TASK REQUIREMENTS.
Render the data lines as a JSON list of strings, one string per line and no blank lines, beginning with the line containing "Open the Netherlands (Dutch) link" and continuing through the line containing "pyautogui.click(x=518, y=63)". Leave the pictures out of the list.

RECORD LIST.

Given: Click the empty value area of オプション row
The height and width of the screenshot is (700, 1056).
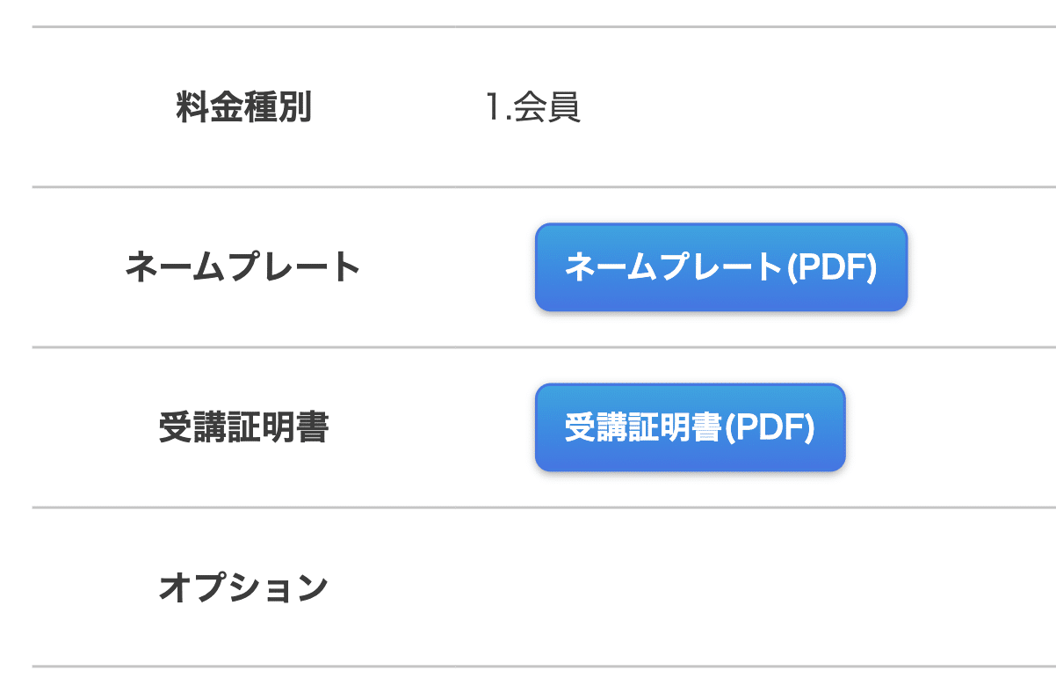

---

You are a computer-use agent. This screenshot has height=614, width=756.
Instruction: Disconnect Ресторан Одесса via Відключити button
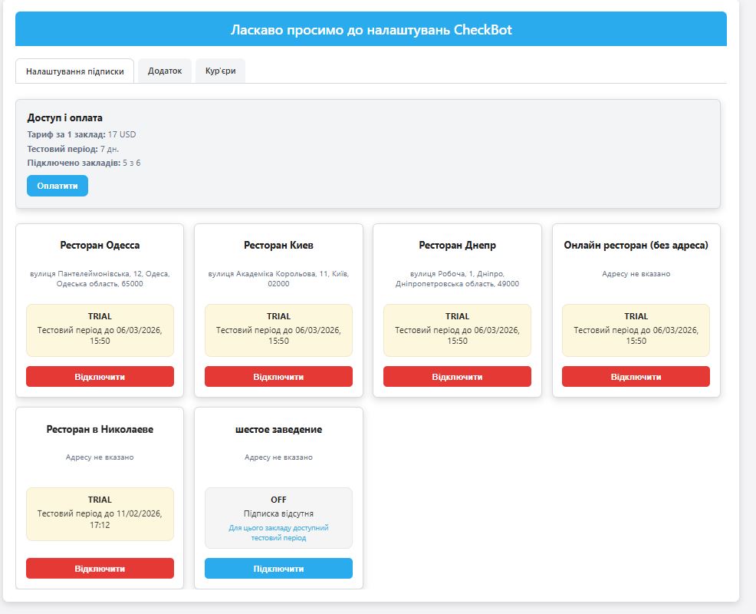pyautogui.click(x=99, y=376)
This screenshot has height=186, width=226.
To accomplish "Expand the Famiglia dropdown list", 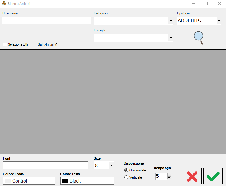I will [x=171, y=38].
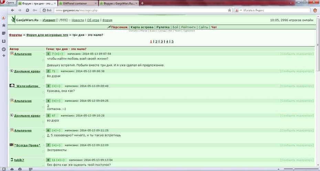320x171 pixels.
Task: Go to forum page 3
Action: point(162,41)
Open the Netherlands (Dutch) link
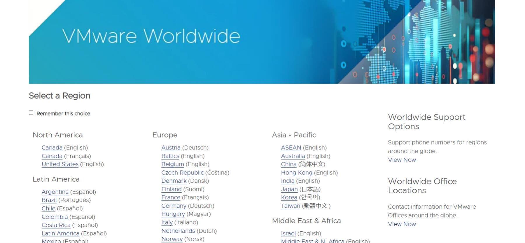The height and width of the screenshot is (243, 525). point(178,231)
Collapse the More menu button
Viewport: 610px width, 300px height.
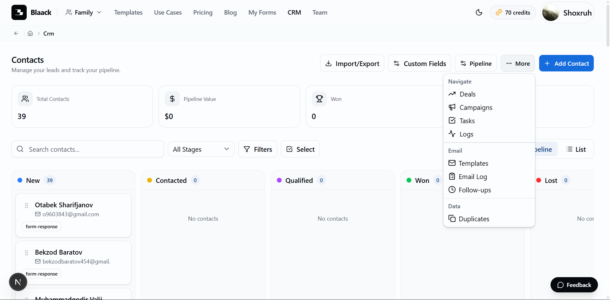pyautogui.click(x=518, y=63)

==

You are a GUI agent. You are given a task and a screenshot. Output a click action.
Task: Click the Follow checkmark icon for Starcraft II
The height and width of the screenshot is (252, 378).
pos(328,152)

WRITTEN SOLUTION.
[
  "Open the Netherlands (Dutch) link",
  "The height and width of the screenshot is (243, 525). point(178,231)",
  "Collapse the More menu button",
  "Viewport: 610px width, 300px height.",
  "pyautogui.click(x=518, y=63)"
]